Necip Fazıl Kısakürek:
“Evet ben örtülü ödenekten para aldım, ne aldığımdan ziyade neden, ne yüzden aldığım mühimdir. Ben örtülü ödenekten methiyeci, kasideci, eski roma cenazelerinde sahte ağlayıcılar gibi vicdan kiracısı olarak para almadım ve bunlardan hiçbirisini yapmadım. 1943’ten 1960’a kadar taştan taşa vurulan, zindandan zindana süründürülen mukaddesatçı, milliyetçi, Anadolucu, ahlakçı bir idealin himayesi yolunda para aldım ve bunu bir fikir hakkında… tabii…”
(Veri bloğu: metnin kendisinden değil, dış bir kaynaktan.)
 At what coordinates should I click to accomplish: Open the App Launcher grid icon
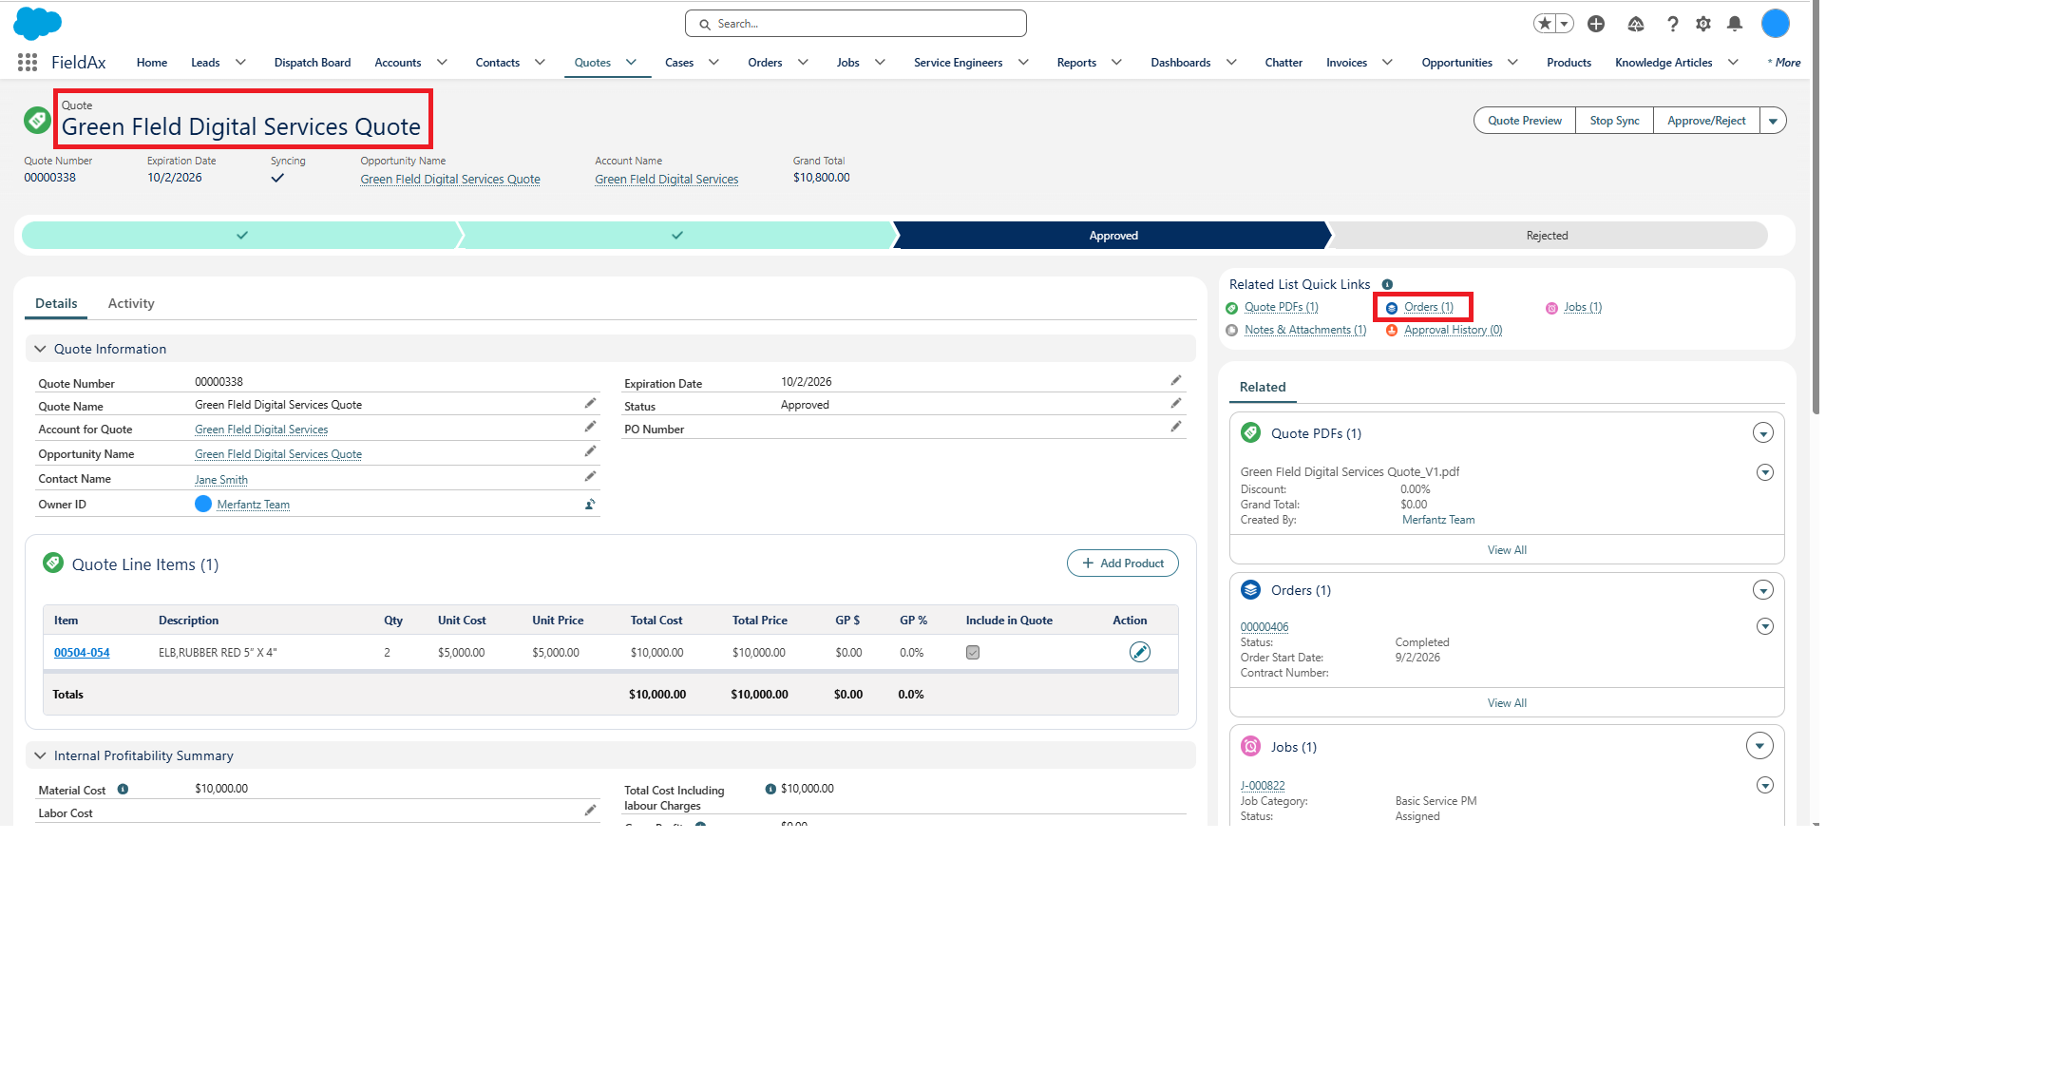[x=28, y=63]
Yargılamalar sırasında hiçbir ayrıntı Salim Başol’un gözünden kaçmaz, “mücmel ve her şeyi belli edecek notlarım” dediği elindeki yazı, Necip Fazıl’ın çok güvendiği, sıkıştığında can simidi gibi sarıldığı parlak üslubuna dayalı içi boş bir söylevdir. Parlak sözler değil, işin özünü ister başkan.
Başkan: “Bu notları yazmışsınız okuyorsunuz, burada kelimesi kelimesine okuyamazsınız, öyle olmaz. Ara sıra oraya bakarsınız.”
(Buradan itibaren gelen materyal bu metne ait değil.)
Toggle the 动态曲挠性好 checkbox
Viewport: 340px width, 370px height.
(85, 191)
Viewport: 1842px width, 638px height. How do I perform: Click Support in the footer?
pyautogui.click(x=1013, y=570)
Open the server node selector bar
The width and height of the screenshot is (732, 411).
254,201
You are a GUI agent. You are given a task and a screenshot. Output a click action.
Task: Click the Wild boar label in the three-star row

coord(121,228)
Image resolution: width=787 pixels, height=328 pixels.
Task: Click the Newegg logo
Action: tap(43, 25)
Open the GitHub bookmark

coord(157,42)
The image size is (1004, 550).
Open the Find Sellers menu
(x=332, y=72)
Başkan nutuk atmadan işin özünü sorunca, Necip Fazıl bir ideal için kendisine para verildiğini söyler. İdealini de gene başkanın isteği üzerine şöyle açıklar:
“İdealimi arz edeyim. Garbın bütün müspet bilimlerini Rönesans anlayışı içinde almak ve şarkın ruhunu aynen muhafaza etmek, bu inanca sahip etmek, dinin paklığını ve saffetini, asaletini garbın büyük kafasında tekâmül ettirmek ve bu ruha tatbik etmektir.”
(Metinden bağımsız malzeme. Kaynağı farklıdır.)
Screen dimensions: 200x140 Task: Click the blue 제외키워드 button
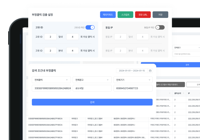coord(108,15)
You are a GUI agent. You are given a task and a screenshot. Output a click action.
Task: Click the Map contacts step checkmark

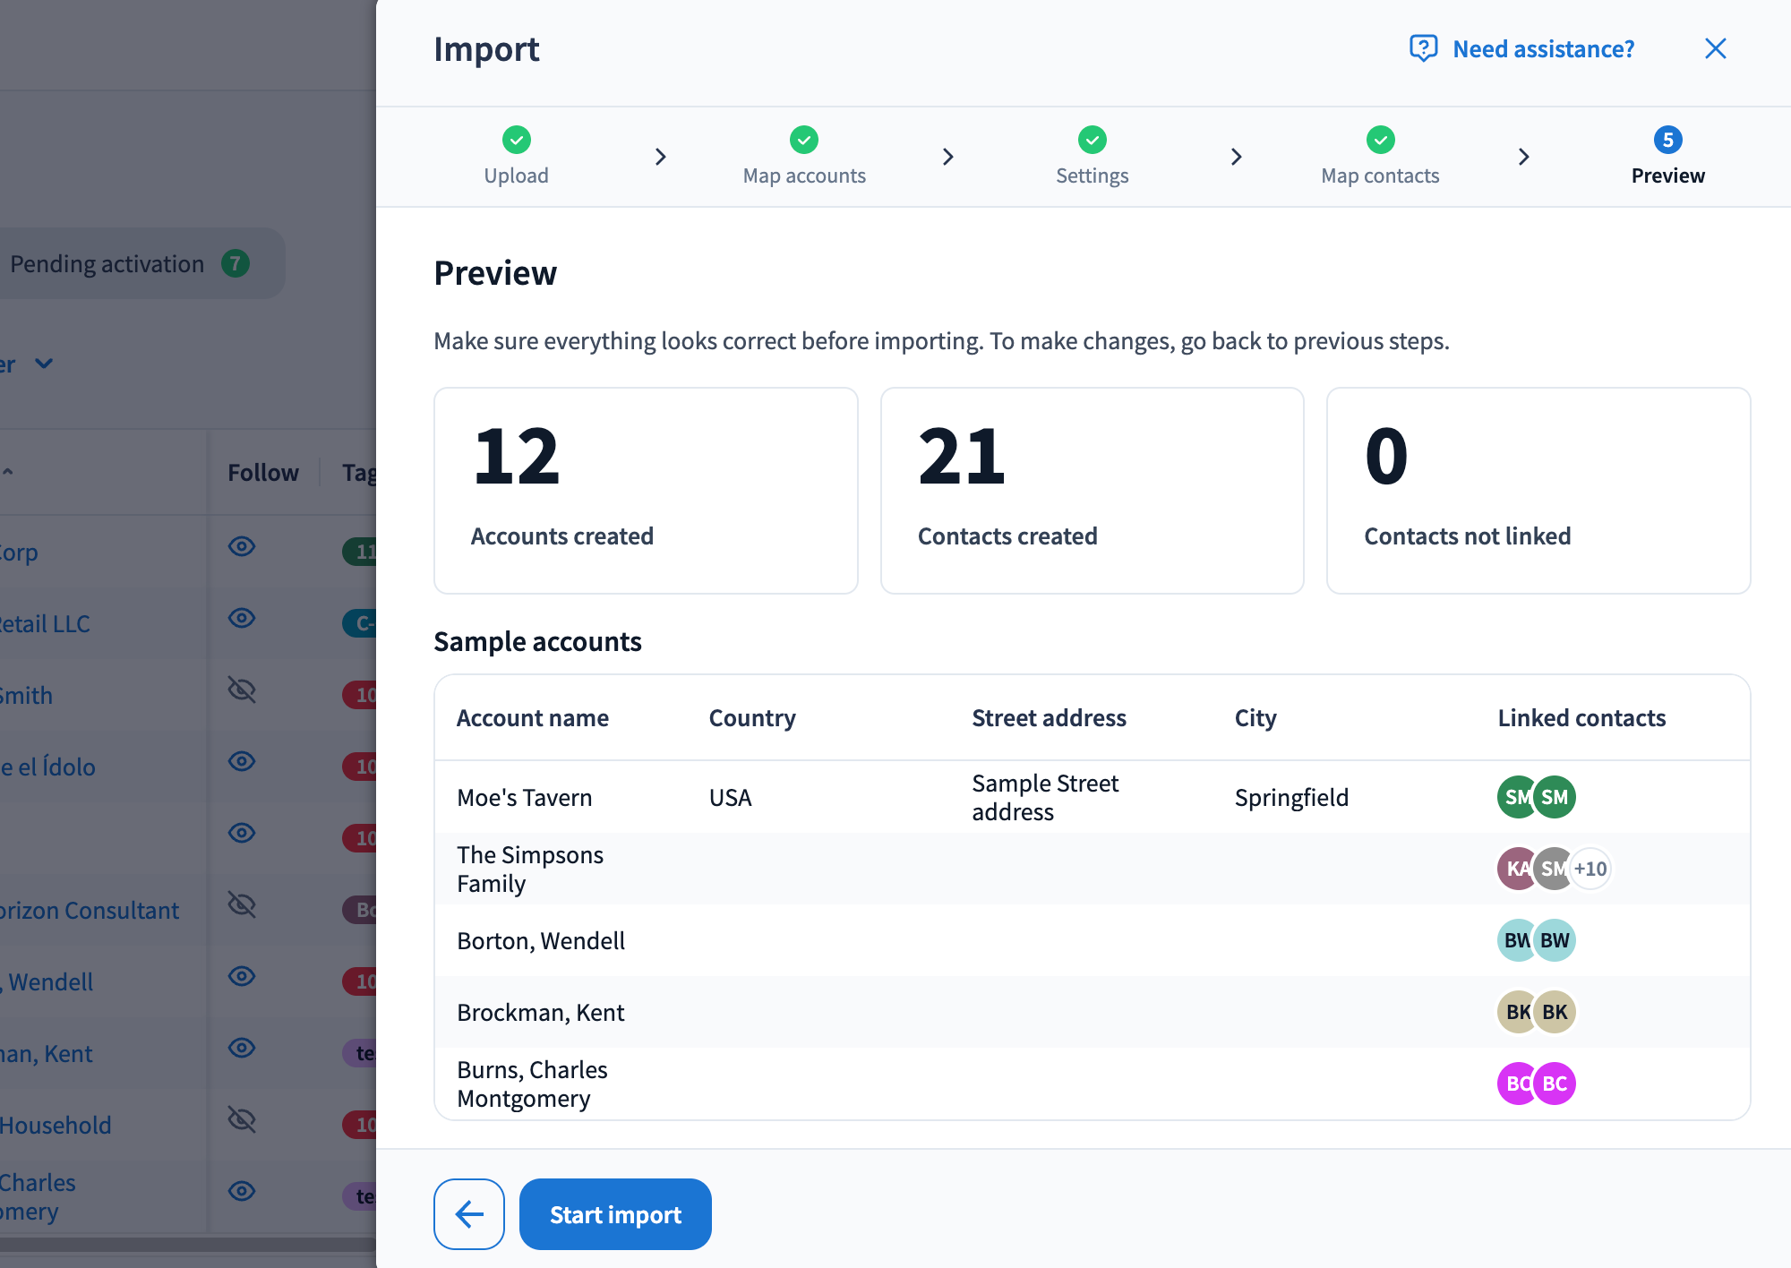pyautogui.click(x=1381, y=140)
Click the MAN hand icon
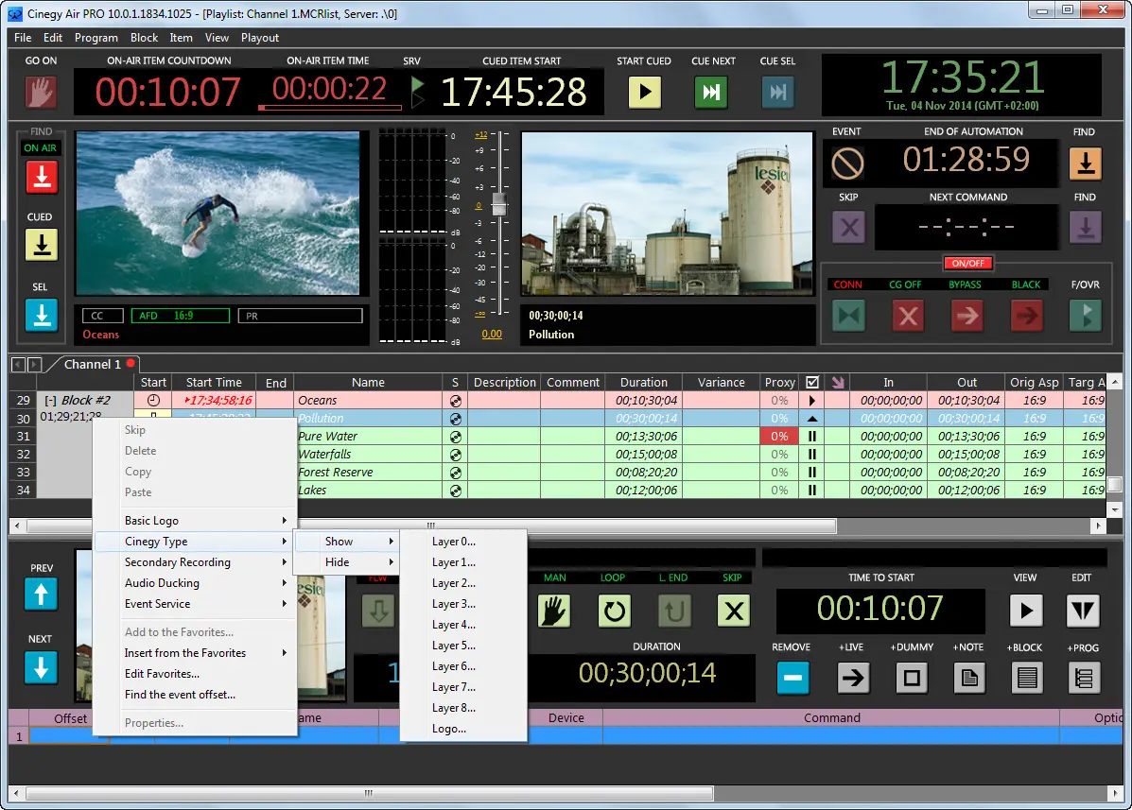 click(554, 612)
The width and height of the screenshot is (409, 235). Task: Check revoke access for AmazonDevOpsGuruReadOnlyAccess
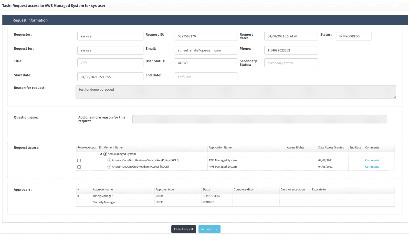coord(79,167)
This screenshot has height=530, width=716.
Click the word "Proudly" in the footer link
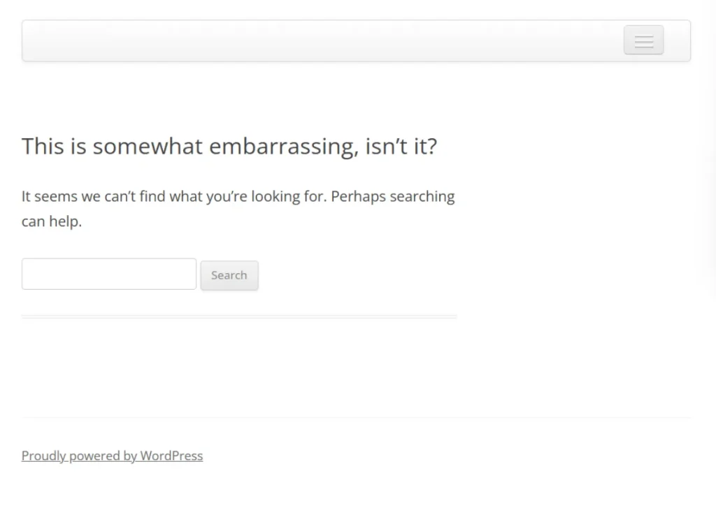coord(43,456)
İşte bu ideali için Necip Fazıl Kısakürek’e örtülü ödenekten para verilmiştir. Örtülü ödenekten para ödenecek ne yaptığı konusunda bu parlak sözler dışında mahkemeye başka bir açıklama sunamaz. Ayrıca örtülü ödenekten kendisi hapisteyken karısına da para verilmiştir. Mahpusa, suçluya örtülü ödenekten para veren bir hükümet…
Sayın Emine Gürsoy Naskali tarafından yayına hazırlanan Yassıada Tutanakları Kitabevi Yayınevi tarafından birkaç cilt halinde basıldı. Sessiz Şampiyon ve bir iki ay içinde ikinci baskısı yapılacak olan Neşter ve Madalya romanımın siyasal arka planı için bu tutanakların çoğunu okudum. Çok partili yaşamın nimetlerinden yararlanan bir partinin yazık ki iyi bir sınav verdiğini, yakaladığı fırsatı demokrasimiz adına iyi değerlendirdiğini, sağlam bir demokrasi geleneği yerleştirme çabası gösterdiğini söylemek zor.
Fikirlerine yurtiçinde, yurtdışında pazar arayan, fonlanan yazarlar, bilim insanları, gazeteciler yazık ki bu gün de pek çok.